When the dam was completed, the late Bob Spaid, a visionary developer, acquired the leases from the Kutras family and started work on a Polynesian-themed village and recreation area on Park Marina Drive. His dreams of a monorail and a pod of floating boathouses never quite materialized, but his iconic Round House (just south of the Highway 44 bridge), a row of pecky cedar A-frame homes and Aqua Golf still stand as testament to his quirky legacy.

The secret to Aqua Golf is the use of non-toxic, low-compression golf balls (they’re about 20 percent less dense than conventional golf balls) that float. A 3-foot mesh curtain suspended from floating barrels keeps the balls corralled.

A floating metal target, shaped like a smiling beaver, is stationed about 60 yards from the tee boxes. Golfers who are either skilled enough or lucky enough to hit the target are rewarded with a small bucket of balls. Galwey says it happens about once a day.

Brett Gibson usually has the responsibility for retrieving the balls, using a motorized skiff, a long-handled net and five-gallon plastic buckets. It can be a tedious process when the balls get tangled up in algae and plants; when a breeze moves the balls into a corner of the range, it’s a much easier task.

Otters, muskrats and beavers have been known to gnaw on balls, but Galwey says the biggest dent in the inventory is caused by golfers who are able to bash balls over the barrier and into the main stem of the river.

Despite their penchant for chewing, the otters, beavers and other river wildlife are welcome at Aqua Golf. Tilda and Drake, a couple of Mallards, have made the driving range their home away from home and a certain blue jay always seems to know when some corn has been left on top of the vending machine that dispenses golf balls.
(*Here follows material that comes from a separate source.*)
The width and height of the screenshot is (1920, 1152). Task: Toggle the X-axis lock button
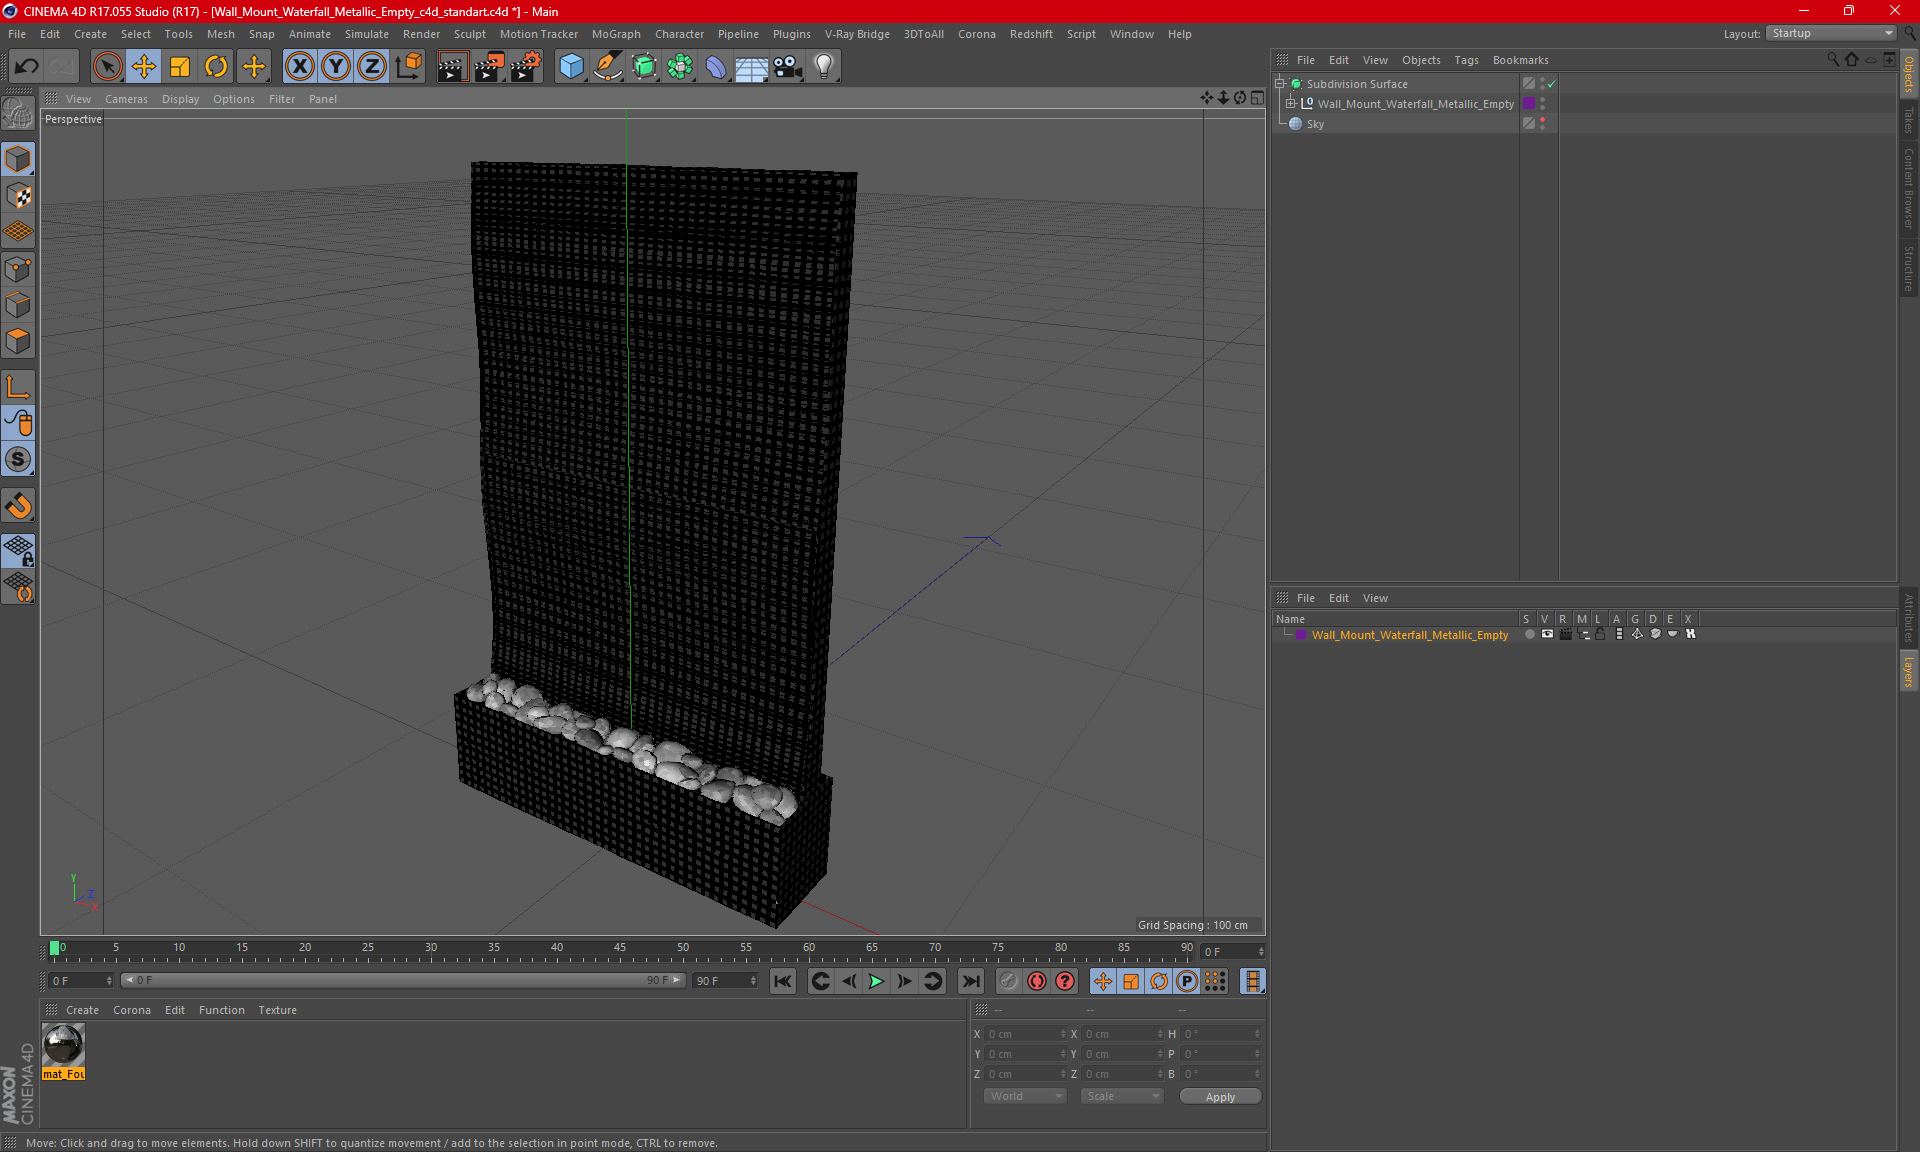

Bald eagles and osprey are frequent visitors to Aqua Golf and their appearance always brightens the day, Galwey says. What’s her favorite part of the business? “The view, the birds and the wildlife. I never get tired of it. Sitting here on the water is fantastic. And the people! They’re always happy. I love watching the kids learn to play right in front of you.”

Geoffrey Wild, a teaching professional, enjoys watching his clients learn the fundamentals at Aqua Golf and frequently brings them to the river’s edge for golf lessons. He says he likes the targets and how easy it is for his students to see exactly where the ball lands. “And when it’s 110 out, it’s 100 degrees here. It’s a little cool spot.”